Mojo, December 2001
BADTIME FOR BONZO
The tragic life of the man whose life was his art. By Andrew Male
The late Bonzo Dog Band frontman, arch Dadaist, Wildean fop and creator of that end-of-Empire vulgarian, Sir Henry Rawlinson, gets the biographical treatment 26 [sic] years after his untimely death
ON MARCH 21, 1978, the day of his thirty-fifth birthday, Vivian Stanshall sat up into the night, wondering why he wasn't dead. Although dedicated to living the life of an artist, Stanshall was convinced that if he truly WERE an artist he would already have snuffed it. True artists, he believed, died young. Dadaist Alfred Jarry died in 1907 at 34, a penniless alcoholic. That Stanshall had failed to achieve such a simple goal meant - ipso facto - that he was not a true artist.

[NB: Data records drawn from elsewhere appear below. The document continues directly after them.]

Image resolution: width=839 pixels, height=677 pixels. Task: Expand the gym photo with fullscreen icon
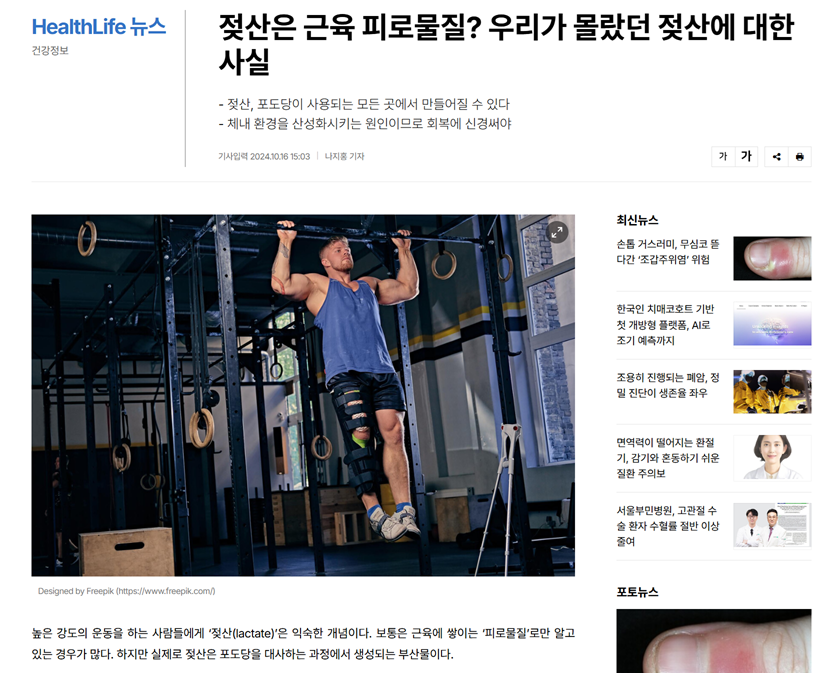[557, 232]
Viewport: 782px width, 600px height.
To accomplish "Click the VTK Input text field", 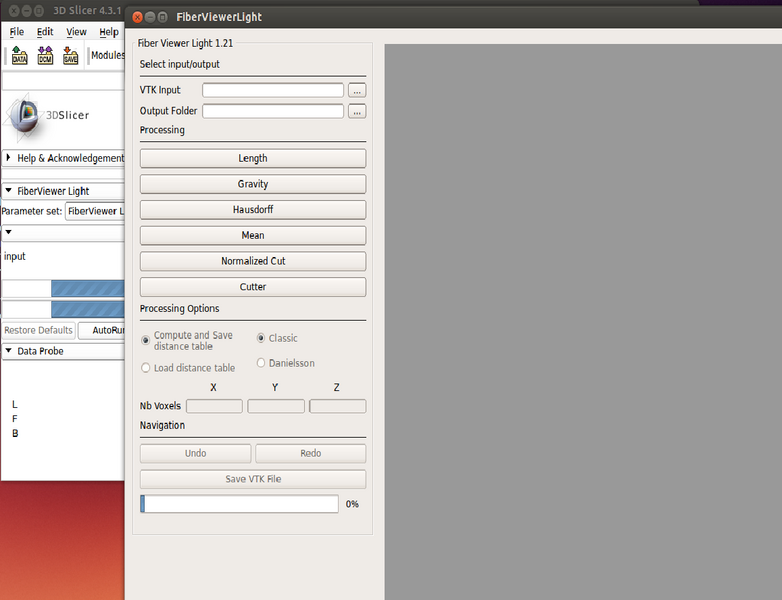I will [273, 90].
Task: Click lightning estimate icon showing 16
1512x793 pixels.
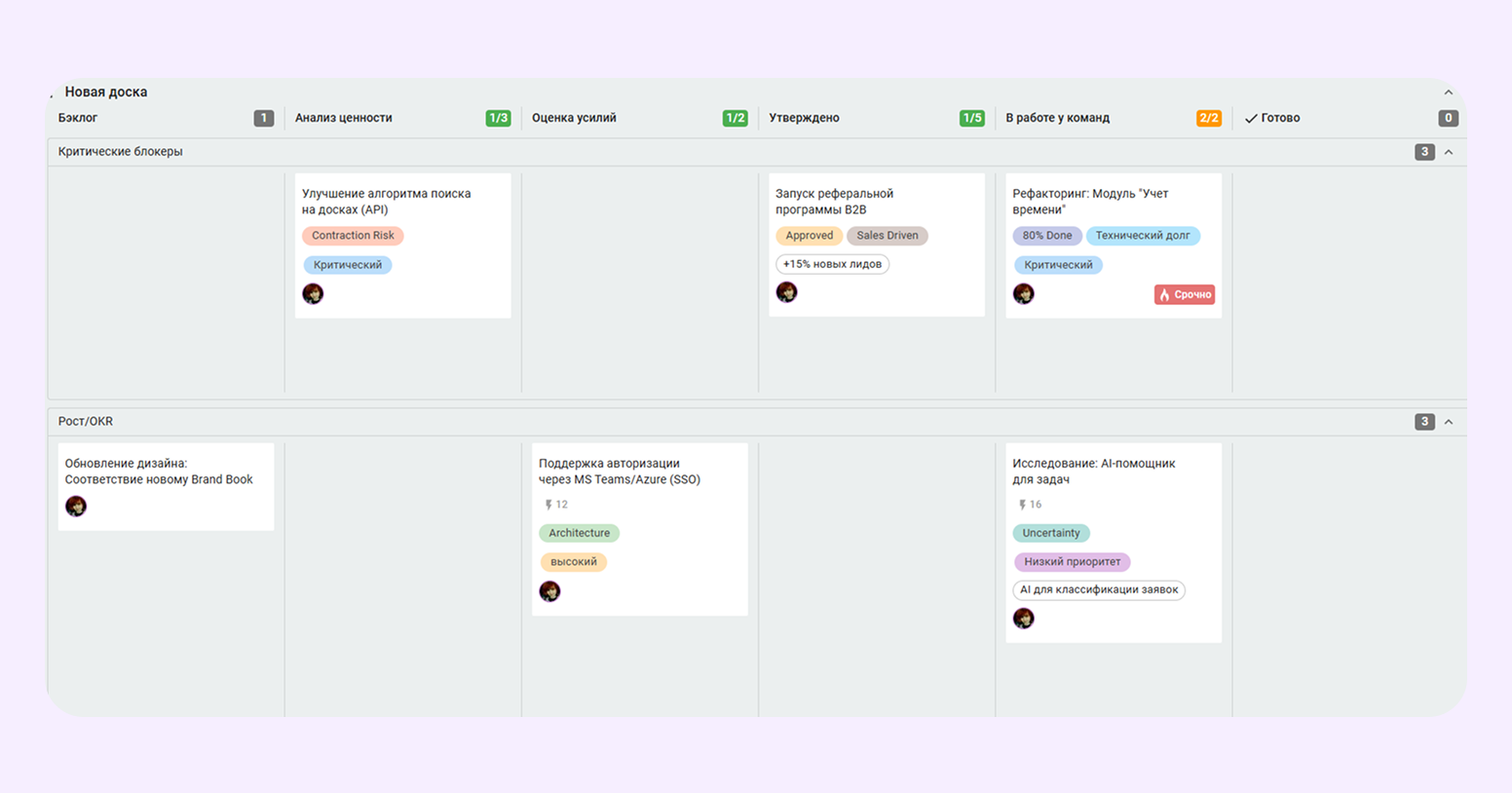Action: [1022, 505]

Stanshall died in a house fire on Sunday March 5, 1995. To the outsider, his output was alarmingly scattershot, giving the impression of an artist who never realised his full potential. However, in this fascinating biography Mojo and Independent contributor Welch and writing partner Randall paint a far more complex portrait of a singular man who never knew where to draw the line between art and the everyday, or, for that matter, whether a line should be drawn at all.
Interviewing wives, children, friends, bandmates and celebrity fans such as Fay Weldon and Stephen Fry, Welch and Randall introduce us to Vivian the precocious child, who could hold a conversation at the age of 10 months, and Vivian the art-school teen, who would travel on the Tube to the Central School of Art, spraying his legs with Wasp-Eez insect repellent, or staging mock hangings, anything to gain a reaction from the "normals".
Yet, while much of Stanshall's boundless energy was channelled into a Dadaist distortion of the familiar, it also resulted in terrible panic attacks, an inability to face the horror of normality . Doctors prescribed Valium, Vivian prescribed booze. Both drugs would lead to this downfall.
His work in the Bonzos, the crafting of Sir Henry at Rawlinson End - soft, mellifluous playlets peppered with lines of delicious prose - were but the tip of the Stanshall iceberg. Randall and Welch reveal the madness, fear and dread behind such genius. Interviews with second wife Ki reveal a man scared of his own ability, who used booze to ease the terrors, someone petrified of the normal world, who just wanted to be safe.
As such, the last third of the book is heartbreaking. Exiled to a flat in Muswell Hill, with an entry phone he couldn't hear, Stanshall believed all his friends had deserted him. He could regularly be seen outside Muswell Hill Sainsbury's, wearing short black kimono and sandals, carrying a shepherd's crook and crying out, 'You bastards, I despise you all.' There was brief rebirth in the early 90s with theatre shows and surreal series of ads for Ruddles Ale but, as fellow Bonzo Neil Innes puts it, 'the soggy period were lengtheningā¦. Like a sinking battleship firing on his rescuers.'
Despite their research, Welch and Randall admit that it's still unclear what happened to Viv at the end of his life. Apparently, a group of homeless drinkers he'd taken into his house slowly robbed him of his belongings, then demanded money for their return. Stanshall died in a bedroom fire. Suspicion surrounded the gang, but his family have another theory. Ki believes that Stanshall purposefully took the teenage winos into his house knowing that would systemically strip the flat of his belongings, piece by piece, a fabulous, stage-managed, final Stanshall production. Then, rather than end his days in some hospital, he died a Viking funeral. 'That's how I see it,' says Rupert. 'That's how I cope with it.
Perhaps, for someone who saw no dividing line between life and art, it makes sense that Viv's death was both lonely and beautiful. Like the Dadaists he so admired, little of Stanshall's art survives because so much of it was 'frittered away' on everyday living. As such, Ginger Geezer stands as a moving record of Viv Stanshall's greatest artistic achievement, his own life. Aged 53? That's not old, that's young.